## Start Information supplied

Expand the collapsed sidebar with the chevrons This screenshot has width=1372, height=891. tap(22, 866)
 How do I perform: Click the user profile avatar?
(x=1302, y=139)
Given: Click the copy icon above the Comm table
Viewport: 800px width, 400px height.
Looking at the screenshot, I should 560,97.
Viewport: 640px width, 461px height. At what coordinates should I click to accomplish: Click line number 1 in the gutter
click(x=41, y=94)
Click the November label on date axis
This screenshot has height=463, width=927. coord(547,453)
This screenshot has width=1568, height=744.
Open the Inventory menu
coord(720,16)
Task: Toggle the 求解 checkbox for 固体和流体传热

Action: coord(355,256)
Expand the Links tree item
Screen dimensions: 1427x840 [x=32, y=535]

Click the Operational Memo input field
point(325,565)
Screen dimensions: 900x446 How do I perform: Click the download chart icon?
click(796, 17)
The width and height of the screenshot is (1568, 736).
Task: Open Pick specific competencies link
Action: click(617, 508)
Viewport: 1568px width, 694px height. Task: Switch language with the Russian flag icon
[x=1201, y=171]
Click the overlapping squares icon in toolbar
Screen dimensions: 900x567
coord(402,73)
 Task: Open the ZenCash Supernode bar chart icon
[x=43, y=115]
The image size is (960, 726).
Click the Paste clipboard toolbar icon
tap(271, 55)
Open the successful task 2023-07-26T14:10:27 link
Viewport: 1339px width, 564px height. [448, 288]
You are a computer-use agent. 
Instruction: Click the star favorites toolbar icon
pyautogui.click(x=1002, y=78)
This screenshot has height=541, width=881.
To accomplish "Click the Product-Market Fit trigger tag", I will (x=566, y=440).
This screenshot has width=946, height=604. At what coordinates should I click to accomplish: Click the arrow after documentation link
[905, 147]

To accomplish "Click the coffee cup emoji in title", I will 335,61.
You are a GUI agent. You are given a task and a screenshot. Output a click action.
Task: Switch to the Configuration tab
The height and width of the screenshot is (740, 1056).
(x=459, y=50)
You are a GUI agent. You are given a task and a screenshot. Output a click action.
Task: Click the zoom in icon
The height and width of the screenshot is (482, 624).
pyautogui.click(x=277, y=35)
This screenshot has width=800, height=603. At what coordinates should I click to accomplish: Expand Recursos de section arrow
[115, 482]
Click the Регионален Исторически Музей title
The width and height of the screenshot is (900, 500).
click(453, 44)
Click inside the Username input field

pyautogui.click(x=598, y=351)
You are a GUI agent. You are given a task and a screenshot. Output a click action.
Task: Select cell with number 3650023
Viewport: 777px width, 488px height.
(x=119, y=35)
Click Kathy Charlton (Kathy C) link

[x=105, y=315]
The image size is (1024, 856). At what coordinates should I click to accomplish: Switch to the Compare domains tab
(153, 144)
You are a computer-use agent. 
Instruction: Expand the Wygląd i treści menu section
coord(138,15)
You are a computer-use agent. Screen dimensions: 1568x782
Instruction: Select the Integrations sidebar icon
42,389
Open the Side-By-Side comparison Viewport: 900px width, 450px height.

## End Information supplied

What is being asked:
Please reproduce the rows above without changes, from the line with "Task: Open the" up to and including the line with "Viewport: 1339px width, 564px".

The solution:
 Task: Open the ZenCash Supernode bar chart icon
[x=43, y=115]
The image size is (960, 726).
Click the Paste clipboard toolbar icon
tap(271, 55)
Open the successful task 2023-07-26T14:10:27 link
Viewport: 1339px width, 564px height. [448, 288]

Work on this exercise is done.